Une attention particulière restera cependant nécessaire pour éviter que les garçons prennent le pouvoir dans ce combat qui peut être commun et partagé. Car la soif de pouvoir est, fondamentalement, l’ennemi à abattre.*
Un « même » combat n’est pas un combat où les oppressions particulières, contre les filles qui en subissent davantage sans le moindre doute, sont oubliées, gommées ou minorées, bien au contraire. Il s’agit et s’agira toujours, à l’inverse, de prendre ces oppressions comme base pour collectiviser le combat, élargir à toutes les oppressions en montrant leur caractère systémique et pas seulement conjoncturel.
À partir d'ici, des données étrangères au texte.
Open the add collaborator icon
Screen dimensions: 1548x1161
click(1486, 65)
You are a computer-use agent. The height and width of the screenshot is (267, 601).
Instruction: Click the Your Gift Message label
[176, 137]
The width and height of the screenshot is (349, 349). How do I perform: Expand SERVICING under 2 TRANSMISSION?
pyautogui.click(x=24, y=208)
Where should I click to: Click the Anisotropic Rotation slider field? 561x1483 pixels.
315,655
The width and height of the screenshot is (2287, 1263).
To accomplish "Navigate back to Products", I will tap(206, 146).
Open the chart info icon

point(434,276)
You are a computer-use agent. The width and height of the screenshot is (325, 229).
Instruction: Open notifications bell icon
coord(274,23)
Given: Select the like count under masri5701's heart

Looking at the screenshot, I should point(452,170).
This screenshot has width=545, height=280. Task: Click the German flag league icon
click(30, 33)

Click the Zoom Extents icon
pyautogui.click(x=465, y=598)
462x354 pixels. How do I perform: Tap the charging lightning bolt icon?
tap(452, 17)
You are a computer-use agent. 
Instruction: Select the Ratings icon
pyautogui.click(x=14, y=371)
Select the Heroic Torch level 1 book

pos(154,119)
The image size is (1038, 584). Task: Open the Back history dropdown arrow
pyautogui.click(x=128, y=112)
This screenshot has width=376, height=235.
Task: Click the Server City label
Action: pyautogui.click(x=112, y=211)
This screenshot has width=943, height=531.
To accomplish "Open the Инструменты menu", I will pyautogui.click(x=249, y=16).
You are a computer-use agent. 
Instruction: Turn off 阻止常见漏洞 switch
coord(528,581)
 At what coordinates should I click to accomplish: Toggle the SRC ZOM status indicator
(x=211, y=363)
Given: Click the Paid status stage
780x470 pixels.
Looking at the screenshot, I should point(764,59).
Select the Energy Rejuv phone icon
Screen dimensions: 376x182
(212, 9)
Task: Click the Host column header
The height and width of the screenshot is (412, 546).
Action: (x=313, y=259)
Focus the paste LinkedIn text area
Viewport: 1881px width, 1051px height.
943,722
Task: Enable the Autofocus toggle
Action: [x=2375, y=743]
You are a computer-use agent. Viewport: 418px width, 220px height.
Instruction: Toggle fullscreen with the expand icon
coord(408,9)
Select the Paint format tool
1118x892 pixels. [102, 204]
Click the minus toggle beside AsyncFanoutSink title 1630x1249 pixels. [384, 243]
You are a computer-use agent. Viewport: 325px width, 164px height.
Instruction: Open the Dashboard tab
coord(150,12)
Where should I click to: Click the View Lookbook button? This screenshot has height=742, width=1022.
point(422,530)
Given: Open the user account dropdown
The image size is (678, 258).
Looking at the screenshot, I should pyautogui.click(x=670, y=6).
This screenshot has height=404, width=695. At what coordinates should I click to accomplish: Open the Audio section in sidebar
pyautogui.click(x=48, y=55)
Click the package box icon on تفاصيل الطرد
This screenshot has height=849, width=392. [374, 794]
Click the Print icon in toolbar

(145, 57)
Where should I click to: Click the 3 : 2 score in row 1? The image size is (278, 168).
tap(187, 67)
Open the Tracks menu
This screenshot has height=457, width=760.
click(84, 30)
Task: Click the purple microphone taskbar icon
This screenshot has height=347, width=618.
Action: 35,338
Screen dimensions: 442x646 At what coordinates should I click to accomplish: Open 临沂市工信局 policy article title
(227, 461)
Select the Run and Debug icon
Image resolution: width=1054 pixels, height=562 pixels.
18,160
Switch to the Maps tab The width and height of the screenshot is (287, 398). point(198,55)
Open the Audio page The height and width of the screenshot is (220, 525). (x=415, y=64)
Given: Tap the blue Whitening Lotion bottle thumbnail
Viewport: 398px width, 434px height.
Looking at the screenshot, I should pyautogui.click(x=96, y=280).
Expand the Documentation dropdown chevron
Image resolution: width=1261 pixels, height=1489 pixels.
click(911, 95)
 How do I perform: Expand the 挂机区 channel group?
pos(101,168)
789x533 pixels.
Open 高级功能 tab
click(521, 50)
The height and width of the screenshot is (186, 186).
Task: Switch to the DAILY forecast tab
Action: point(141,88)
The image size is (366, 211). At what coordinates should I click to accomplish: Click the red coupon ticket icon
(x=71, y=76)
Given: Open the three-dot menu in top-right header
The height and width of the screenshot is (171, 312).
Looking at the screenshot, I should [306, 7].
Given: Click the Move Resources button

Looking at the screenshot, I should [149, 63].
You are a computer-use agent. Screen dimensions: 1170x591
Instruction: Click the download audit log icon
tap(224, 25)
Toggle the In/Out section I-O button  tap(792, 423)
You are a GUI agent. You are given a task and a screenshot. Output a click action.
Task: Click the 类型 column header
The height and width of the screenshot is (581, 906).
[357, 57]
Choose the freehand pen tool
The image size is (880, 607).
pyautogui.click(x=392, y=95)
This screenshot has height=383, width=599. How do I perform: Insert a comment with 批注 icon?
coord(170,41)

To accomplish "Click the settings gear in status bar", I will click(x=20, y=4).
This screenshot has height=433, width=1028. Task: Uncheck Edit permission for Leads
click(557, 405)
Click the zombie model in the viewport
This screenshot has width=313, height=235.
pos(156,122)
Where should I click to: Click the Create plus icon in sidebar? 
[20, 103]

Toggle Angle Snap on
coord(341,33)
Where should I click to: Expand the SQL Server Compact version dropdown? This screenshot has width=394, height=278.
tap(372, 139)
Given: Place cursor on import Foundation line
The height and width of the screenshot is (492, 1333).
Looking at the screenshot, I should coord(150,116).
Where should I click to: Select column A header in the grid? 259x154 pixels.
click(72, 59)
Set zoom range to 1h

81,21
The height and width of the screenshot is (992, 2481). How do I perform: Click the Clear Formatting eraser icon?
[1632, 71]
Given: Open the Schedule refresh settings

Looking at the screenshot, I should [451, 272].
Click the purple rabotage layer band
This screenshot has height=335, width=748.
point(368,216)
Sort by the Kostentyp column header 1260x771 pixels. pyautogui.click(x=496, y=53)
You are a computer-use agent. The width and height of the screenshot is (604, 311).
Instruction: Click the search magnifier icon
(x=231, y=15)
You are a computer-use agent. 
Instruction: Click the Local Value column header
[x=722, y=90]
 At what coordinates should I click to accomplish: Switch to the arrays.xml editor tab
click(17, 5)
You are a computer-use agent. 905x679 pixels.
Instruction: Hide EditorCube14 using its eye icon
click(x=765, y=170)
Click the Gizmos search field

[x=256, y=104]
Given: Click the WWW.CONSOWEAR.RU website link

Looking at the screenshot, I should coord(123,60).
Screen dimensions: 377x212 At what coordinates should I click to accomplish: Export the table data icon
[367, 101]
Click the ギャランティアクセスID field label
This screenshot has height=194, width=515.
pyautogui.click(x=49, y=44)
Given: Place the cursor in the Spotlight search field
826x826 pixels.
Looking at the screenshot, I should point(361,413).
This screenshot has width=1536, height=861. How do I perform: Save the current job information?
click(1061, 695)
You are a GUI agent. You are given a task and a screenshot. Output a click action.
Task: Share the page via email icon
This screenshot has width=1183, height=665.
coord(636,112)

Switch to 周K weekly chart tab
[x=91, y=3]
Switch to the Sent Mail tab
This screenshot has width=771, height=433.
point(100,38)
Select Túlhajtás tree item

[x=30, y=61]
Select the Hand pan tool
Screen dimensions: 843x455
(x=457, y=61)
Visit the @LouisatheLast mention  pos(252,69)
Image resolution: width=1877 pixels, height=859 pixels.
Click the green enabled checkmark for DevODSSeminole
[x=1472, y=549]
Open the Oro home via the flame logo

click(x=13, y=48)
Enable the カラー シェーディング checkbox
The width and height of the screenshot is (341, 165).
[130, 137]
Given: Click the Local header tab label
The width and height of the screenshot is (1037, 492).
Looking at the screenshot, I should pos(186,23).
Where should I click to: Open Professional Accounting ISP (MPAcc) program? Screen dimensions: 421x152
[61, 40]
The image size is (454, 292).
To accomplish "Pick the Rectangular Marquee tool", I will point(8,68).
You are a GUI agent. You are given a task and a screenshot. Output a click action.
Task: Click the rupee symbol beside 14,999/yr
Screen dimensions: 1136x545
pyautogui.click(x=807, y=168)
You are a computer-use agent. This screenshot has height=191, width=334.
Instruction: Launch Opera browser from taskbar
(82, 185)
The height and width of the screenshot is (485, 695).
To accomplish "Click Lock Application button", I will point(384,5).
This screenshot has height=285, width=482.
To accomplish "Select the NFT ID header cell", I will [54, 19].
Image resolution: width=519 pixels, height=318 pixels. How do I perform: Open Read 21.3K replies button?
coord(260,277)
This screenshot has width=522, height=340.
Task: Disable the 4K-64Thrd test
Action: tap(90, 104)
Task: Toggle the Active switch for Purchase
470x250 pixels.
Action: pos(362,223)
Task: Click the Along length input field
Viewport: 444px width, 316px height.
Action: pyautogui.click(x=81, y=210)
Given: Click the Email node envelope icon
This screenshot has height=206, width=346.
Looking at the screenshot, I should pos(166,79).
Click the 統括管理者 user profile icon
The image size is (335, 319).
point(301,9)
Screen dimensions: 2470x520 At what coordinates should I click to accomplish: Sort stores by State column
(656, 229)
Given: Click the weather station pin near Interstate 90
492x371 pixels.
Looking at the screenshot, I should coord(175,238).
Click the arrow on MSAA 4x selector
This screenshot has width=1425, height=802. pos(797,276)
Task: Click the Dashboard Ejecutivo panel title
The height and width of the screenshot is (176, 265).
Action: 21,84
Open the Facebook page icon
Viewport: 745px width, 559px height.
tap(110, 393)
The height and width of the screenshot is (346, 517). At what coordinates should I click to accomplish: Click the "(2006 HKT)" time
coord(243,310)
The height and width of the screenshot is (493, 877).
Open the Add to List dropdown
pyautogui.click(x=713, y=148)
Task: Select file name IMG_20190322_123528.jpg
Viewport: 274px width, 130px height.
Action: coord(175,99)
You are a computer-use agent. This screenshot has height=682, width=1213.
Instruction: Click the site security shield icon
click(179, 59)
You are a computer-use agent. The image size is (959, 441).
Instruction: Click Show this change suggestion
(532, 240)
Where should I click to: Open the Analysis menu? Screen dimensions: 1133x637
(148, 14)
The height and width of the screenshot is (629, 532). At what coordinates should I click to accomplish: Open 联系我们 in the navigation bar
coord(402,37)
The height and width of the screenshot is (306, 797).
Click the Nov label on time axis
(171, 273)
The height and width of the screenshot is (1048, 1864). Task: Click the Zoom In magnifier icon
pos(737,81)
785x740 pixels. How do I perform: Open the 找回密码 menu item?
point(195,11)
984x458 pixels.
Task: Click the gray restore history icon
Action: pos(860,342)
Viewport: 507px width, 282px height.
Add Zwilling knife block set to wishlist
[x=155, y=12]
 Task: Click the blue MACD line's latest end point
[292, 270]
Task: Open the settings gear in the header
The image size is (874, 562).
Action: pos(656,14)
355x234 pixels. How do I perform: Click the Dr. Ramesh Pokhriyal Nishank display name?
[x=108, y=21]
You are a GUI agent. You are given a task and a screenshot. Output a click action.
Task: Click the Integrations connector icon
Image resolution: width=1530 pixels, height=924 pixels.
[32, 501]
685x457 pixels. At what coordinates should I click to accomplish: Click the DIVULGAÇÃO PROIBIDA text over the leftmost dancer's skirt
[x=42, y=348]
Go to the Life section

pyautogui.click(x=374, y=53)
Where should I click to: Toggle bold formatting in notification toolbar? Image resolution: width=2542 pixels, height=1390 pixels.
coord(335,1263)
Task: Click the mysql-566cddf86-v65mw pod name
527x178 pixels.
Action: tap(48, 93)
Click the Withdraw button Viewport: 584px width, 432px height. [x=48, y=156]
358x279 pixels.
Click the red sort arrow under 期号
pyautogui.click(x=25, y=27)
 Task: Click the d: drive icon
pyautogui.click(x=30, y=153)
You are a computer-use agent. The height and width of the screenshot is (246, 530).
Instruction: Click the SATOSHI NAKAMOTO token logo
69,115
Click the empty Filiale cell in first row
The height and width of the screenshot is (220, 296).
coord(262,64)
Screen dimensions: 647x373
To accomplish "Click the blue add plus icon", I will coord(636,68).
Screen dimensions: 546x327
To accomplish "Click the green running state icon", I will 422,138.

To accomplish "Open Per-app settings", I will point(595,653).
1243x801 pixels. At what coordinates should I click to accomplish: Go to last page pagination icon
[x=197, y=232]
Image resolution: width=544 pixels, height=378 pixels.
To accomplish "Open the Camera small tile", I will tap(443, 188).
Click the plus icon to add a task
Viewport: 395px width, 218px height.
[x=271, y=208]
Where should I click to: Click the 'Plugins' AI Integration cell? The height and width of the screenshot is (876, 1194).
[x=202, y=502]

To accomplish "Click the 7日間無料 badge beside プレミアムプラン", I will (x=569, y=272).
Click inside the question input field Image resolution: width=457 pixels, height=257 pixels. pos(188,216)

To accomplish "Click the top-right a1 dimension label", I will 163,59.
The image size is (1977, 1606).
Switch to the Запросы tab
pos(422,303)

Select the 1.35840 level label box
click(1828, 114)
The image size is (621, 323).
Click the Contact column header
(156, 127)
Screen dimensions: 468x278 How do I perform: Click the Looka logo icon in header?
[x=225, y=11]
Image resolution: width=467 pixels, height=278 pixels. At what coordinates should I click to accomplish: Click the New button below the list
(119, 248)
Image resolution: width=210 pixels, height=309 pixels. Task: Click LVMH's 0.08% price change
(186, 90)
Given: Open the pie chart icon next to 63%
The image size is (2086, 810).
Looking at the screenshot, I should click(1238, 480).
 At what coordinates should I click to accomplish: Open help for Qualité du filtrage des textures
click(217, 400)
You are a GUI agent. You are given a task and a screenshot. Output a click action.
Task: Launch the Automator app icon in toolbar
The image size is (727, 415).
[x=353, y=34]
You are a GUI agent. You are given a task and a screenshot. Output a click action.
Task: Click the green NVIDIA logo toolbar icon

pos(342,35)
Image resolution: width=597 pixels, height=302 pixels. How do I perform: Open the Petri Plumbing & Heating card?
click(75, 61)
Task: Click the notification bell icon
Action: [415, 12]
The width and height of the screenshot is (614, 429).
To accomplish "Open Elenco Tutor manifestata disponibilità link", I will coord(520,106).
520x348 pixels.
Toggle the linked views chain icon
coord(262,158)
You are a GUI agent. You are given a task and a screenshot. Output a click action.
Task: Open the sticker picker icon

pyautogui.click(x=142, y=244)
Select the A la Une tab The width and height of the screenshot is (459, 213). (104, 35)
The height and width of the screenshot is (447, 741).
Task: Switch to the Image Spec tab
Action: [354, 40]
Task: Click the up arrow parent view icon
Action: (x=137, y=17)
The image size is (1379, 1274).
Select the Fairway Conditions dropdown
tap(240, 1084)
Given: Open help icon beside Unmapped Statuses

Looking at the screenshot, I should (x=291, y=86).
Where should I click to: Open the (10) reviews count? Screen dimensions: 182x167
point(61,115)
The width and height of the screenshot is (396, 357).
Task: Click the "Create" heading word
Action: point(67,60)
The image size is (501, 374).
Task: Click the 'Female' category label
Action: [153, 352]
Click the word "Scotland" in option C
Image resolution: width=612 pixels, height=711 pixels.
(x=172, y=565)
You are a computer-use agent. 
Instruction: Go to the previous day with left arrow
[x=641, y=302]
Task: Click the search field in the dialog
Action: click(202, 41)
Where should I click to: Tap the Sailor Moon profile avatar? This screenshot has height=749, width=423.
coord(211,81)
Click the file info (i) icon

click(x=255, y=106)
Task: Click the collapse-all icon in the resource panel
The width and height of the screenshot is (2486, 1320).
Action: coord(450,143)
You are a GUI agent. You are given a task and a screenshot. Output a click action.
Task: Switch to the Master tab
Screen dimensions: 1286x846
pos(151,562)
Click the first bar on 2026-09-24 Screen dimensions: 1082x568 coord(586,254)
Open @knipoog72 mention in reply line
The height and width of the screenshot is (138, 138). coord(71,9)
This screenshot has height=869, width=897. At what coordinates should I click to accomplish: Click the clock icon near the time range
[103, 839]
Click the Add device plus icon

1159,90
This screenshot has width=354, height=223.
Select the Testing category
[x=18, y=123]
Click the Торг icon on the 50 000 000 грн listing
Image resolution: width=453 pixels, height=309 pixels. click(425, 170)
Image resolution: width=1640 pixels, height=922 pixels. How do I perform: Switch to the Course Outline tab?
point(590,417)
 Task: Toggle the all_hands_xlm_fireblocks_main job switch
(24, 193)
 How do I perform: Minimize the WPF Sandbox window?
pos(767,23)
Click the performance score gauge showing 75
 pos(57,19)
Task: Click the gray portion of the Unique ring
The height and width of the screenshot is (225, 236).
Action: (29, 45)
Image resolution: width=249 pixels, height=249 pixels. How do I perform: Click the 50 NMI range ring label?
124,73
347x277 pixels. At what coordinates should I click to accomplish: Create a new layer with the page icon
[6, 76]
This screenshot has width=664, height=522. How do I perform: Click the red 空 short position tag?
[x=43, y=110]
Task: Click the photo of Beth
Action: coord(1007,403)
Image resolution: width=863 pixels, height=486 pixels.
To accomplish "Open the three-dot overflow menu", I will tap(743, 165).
Le patriarcat est une structure sociale. Il fait système. Lutter contre l’oppression particulière des filles, lutter contre les tendances machistes à considérer les hommes comme plus aptes à telle ou telle tâche, lutter contre toutes les formes du patriarcat… implique de lutter contre l’oppression tout court. Contre toutes les formes qu’elle revêt, dont le patriarcat est l’une des plus criantes et des plus fondamentales.
« La liberté des filles prolonge celle des garçons ! »
Les garçons ont en réalité, comme les filles, tout à gagner à un monde émancipé dans lequel les idées de domination/soumission seront mortes de notre lutte commune contre l’oppression, pour l’émancipation, l’alliance, la liberté, l’équité, l’adelphité. Pour paraphraser Bakounine et pour en finir avec la doxa patriarcale qui ne voit que l’oppression des filles comme condition de la domination des garçons : « La liberté des filles prolonge celle des garçons ! »
– Philippe Godard*
- Pour davantage de précision, lire, par exemple, Bébé sapiens. Du développement épigénétique aux mutations dans la fabrique des bébés, Érès, 2017, ouvrage collectif issu d’un colloque tenu à Cerisy-la-Salle en 2017.
- Éditions du Scarabée, des CEMEA (Centres d’entraînement aux méthodes d’éducation active), 1977.
- Voir par exemple Bébé sapiens, ouvrage cité, ou Édouard Gentaz, Comment les émotions viennent aux enfants, Nathan, 2023.
- Pour décoloniser l’enfant, Payot, 1971, p. 163.